The notion of suffering as an offset for sin, the foolish idea that a man by suffering borne may get out from under the hostile claim to which his wrong-doing has subjected him, comes first of all from the satisfaction we feel when wrong comes to grief. Why do we feel this satisfaction? Because we hate wrong, but, not being righteous ourselves, more or less hate the sinner as well as his wrong, hence are not only righteously pleased to behold the law’s disapproval proclaimed in his punishment, but unrighteously pleased with his suffering, because of the impact upon us of his wrong. In this way, the inborn justice of our nature passes over to evil. It is no pleasure to God, as it so often is to us, to see the wicked suffer. To regard any suffering with satisfaction, save it be sympathetically with its curative quality, comes of evil, is inhuman because undivine, is a thing God is incapable of. His nature is always to forgive, and just because he forgives, he punishes.

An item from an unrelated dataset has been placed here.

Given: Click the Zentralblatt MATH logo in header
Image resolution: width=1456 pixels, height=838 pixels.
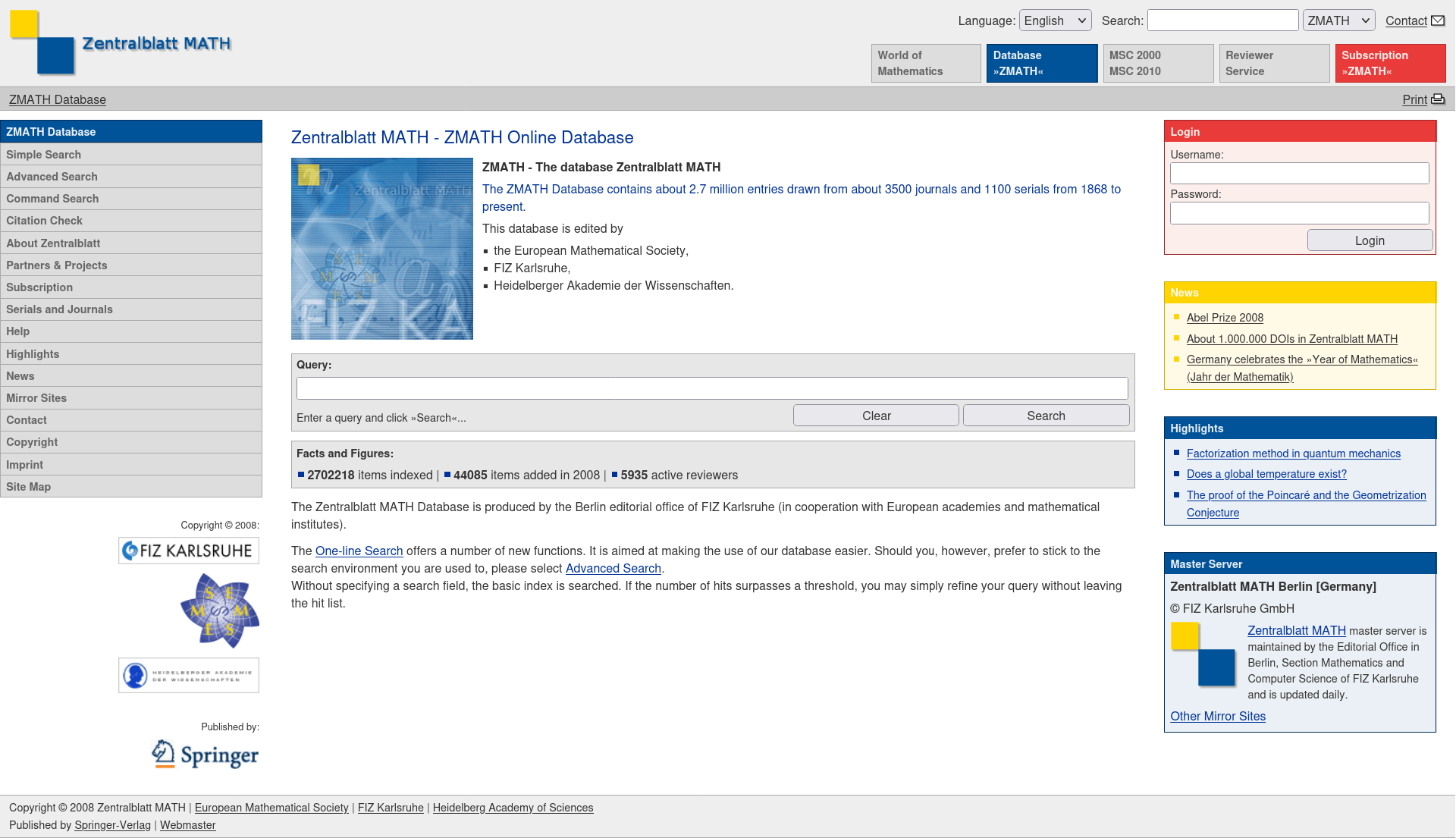Looking at the screenshot, I should tap(120, 43).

Because God is so altogether alien to wrong, because it is to him a heart-pain and trouble that one of his little ones should do the evil thing, there is no extreme of suffering to which, for the sake of destroying the evil thing in them, he would not subject them. A man might flatter, or bribe, or coax a tyrant; but there is no refuge from the love of God; that love will, for very love, insist upon the uttermost farthing.

Commentary

by Dale Darling

It would take poetry I do not write, or music that perhaps I could yet compose, to express the grace of this statement: there is no refuge from the love of God. We see and know beauty and joy at the flutter of a butterfly, the flight of a sparrow, the grandeur of a fresh lily bloom. But the butterfly struggled to escape its chrysalis, and if anyone tried to ease its way by loosing the case, the insect would never fly, for the struggle is required for it. The sparrow hatched from within to without the egg: an immense struggle for a chick. Does it hurt the flower as it goes through the blooming process? What do these natural wonders say about Our Father, Creator of all things?

In our pain, we reach for drugs, assistance, cures, relief, and ease from the tyranny of inconvenience, to the detriment of our right to a particular quality of life physical and spiritual, perhaps missing the means to His end for the eternal present where He has now put us.

Who shall set me free?

I thank God through Jesus Christ our Lord.